A home cook calls her fragrant and flavorful style of cooking Persianesque.
While Soli Zardosht adds a splash of crimson saffron water to the turmeric-stained yogurt-and-egg mixture already at the bottom of the pot—followed by a heaping pile of rice—she quips that most everything in Persian cuisine is slow-cooked. Earlier today, in a matte cast-iron crock that matches her sheer sky-blue shirt, she’d made a lamb stew, its meat falling off the bone. But her full concentration right now is on an everyday rice dish. It’s a celebrated side, one that’s defined by its much-anticipated crisp exterior, called tahdig, which she swiftly assembles. Once the rice is on the “hob” (a British English term for stovetop she uses), an hour and a half passes as we catch up on world affairs over mugs of black tea. This gives Soli just enough time to convince me that if the tahdig fails and falls apart, we’ll still have rice; it’s a pessimistic caveat, but an honest one. Ninety minutes later, Soli stands barely tall enough to clear the counter, with pot in hand and a plate hovering above, ready to invert what may or may not be tahdig. With that flip of the wrist, all the waiting ends with a climactic few seconds.
I liken it to celebratory timpano—the baked pasta dish in the movie Big Night, an upside-down bowl slowly loosened and lifted by the four hands of actors Tony Shalhoub and Stanley Tucci—but Soli doesn’t know the reference. She kind of laughs at the fact there’s such an epic “food scene” in a film, explaining that Iranian food is central to her daily life but not really fetishized in the same way as the West. To her, timpano sounds less like tahdig than it does tachin, a Persian baked rice cake comprised of parboiled rice, cooked meat marinated in a yogurt-and-egg mixture, layered, then put in a pan and baked in the oven. Soli uses this same yogurt/egg method in her tahdig. It’s like the best of both worlds, and it’s more flavorful, too; the texture is a bit thicker than the traditional tahdig, but it still provides a pleasurable crunch.
Soli calls herself Persianesque, in reference to her birthplace of Shiraz, Iran, annotated by a London upbringing. She speaks Farsi, but not as often as she used to, mainly hearing her native tongue whenever her mother, Pari, recites Hafez, the 14th-century Persian poet, who wrote on the topics of life, love, and the human condition. These expressions of Persia find their way into Soli’s style of cooking and are then modified by her modern interpretation of her family’s heritage.
Soli is fashionable and was a menswear designer before opening up a café in London, which is now run by her sister Sanaz. While Soli now lives in Brooklyn, her move was part of an expansion plan, one that she hoped could nurture a present-day appreciation of Iranian culture. She’s now married to her musician husband, and even with a green card in hand, she fears returning home because of the current political climate.

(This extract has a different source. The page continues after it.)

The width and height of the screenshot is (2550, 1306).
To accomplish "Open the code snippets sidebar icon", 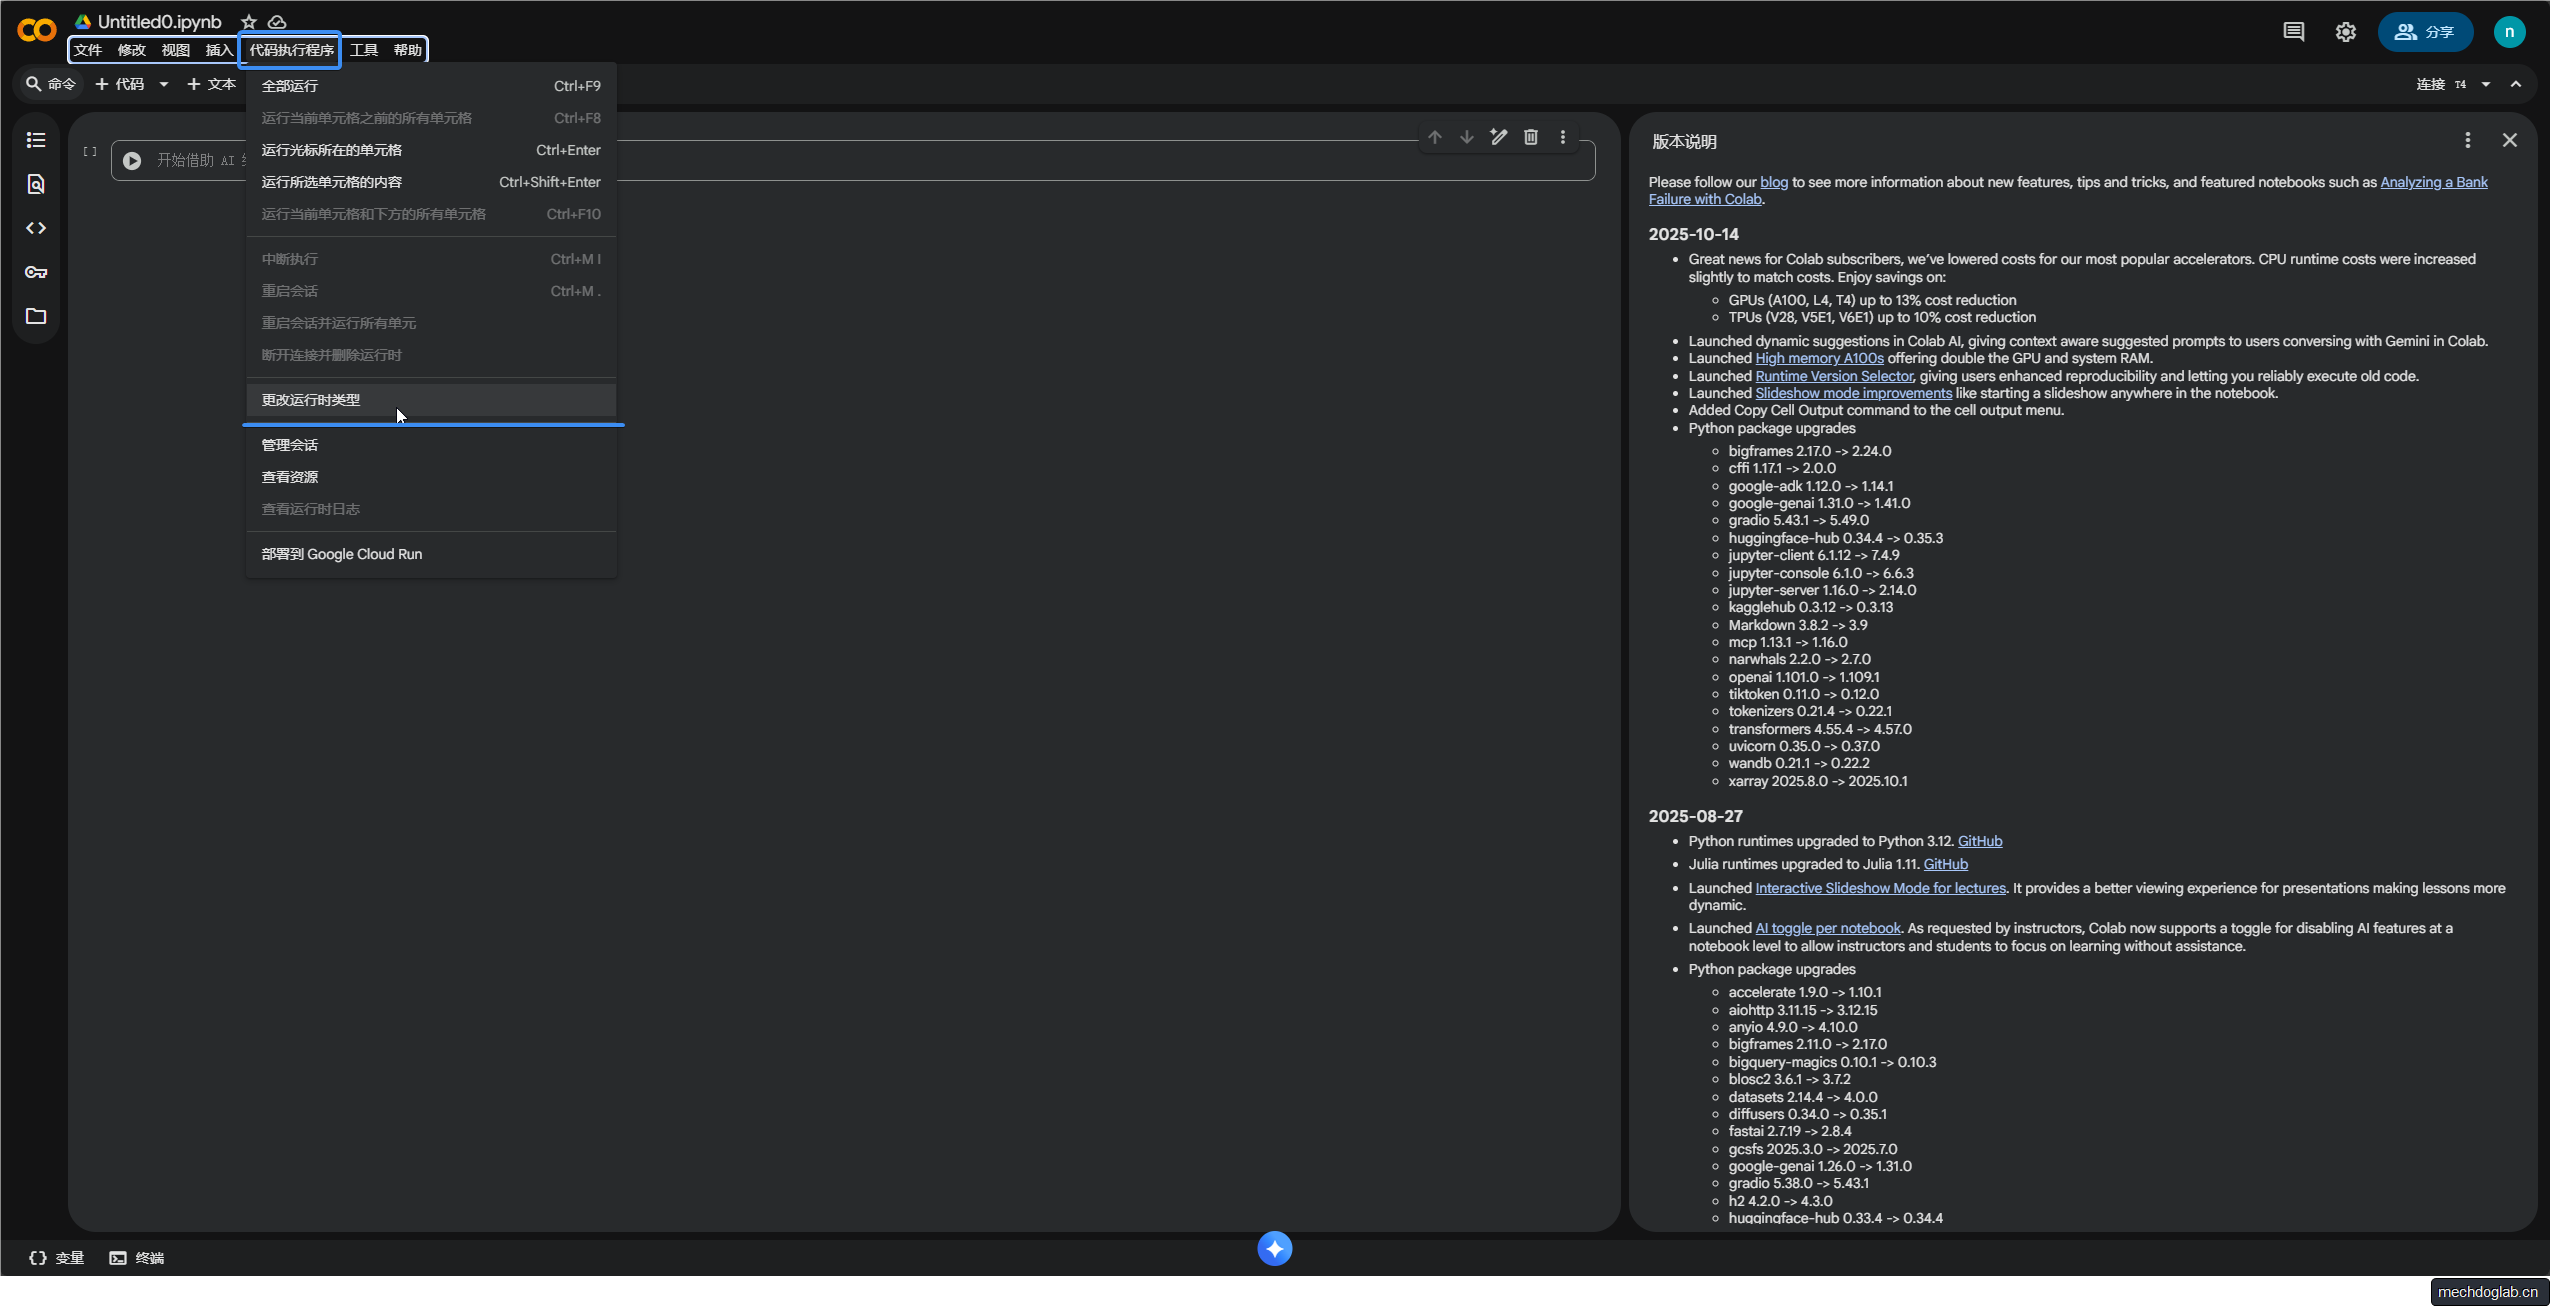I will pos(36,228).
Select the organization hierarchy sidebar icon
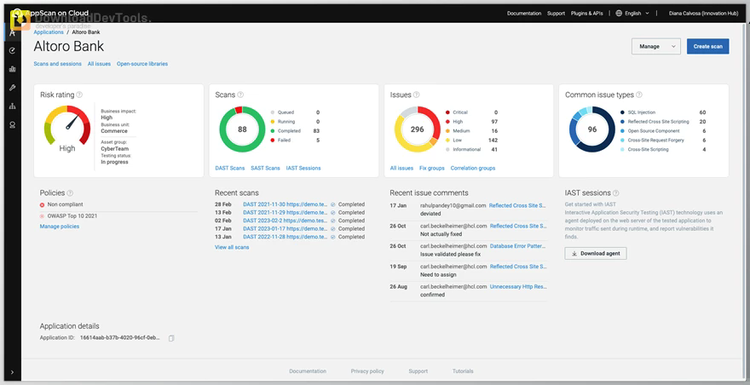 pyautogui.click(x=12, y=106)
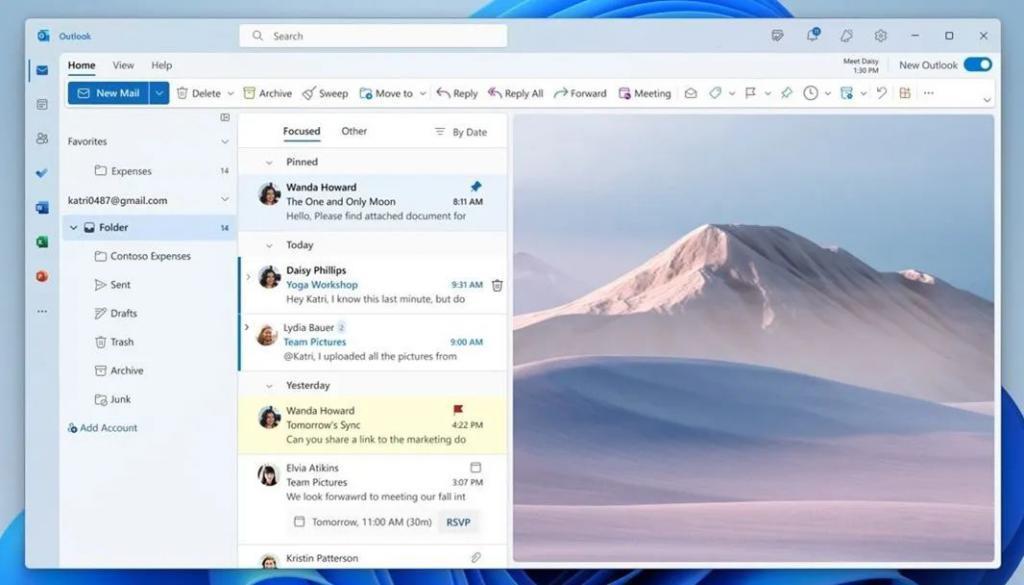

She wants to overcome that fear through Persianesque pop-ups here in the States, the same way she started serving food in the U.K., and publicly reconnecting to her past.
Her fare is all her own—a compilation of cuisines in the same way that Iran is Middle Eastern as well as Eastern European, due to proximity to Turkey, and borders southern Asia by way of Afghanistan, with the international city of Dubai due south across the gulf. For over 1,000 years the Achaemenid and Sasanian Empires were vast, their cookery combined within these borders. So why should Soli, or anyone, feel confined by what it means to be Persian, or a person overall?
She exchanges recipes with her sister Setareh in Minneapolis, which are easy and accessible, even in the Midwest. It doesn’t take much; an assembled advieh (or set of “the usual spices”) that a Persian pantry is made up of: saffron, turmeric, sun-dried black limes for tartness, salt, and black pepper. Cinnamon isn’t as necessary as some would think, and cardamom is far more for sweet things than for savory. With these limited ingredients, Persian cooking relies on time to really transform the dish.
“Patience,” says Soli, as she opens the pot to check whether the rice is setting up (though I’m told not to do this unless I really know what I’m doing and have made Persian rice a million times). Is it the right shade of gold? Will it come out in one piece? Will we have to scrape it off the bottom?
After dinner Soli might tell her mother, “The tahdig was delicious,” which is something that should be mentioned only if it comes out well and go unmentioned if it does not. It’s a centerpiece, that brittle little division placed in the middle of the table, separate yet synonymous with the rest of meal; relished in reflection, it’s a postscript. It’s not that it doesn’t matter; it’s just that other things may matter more. Tahdig is literally the bottom of the pan—all the rest is just rice.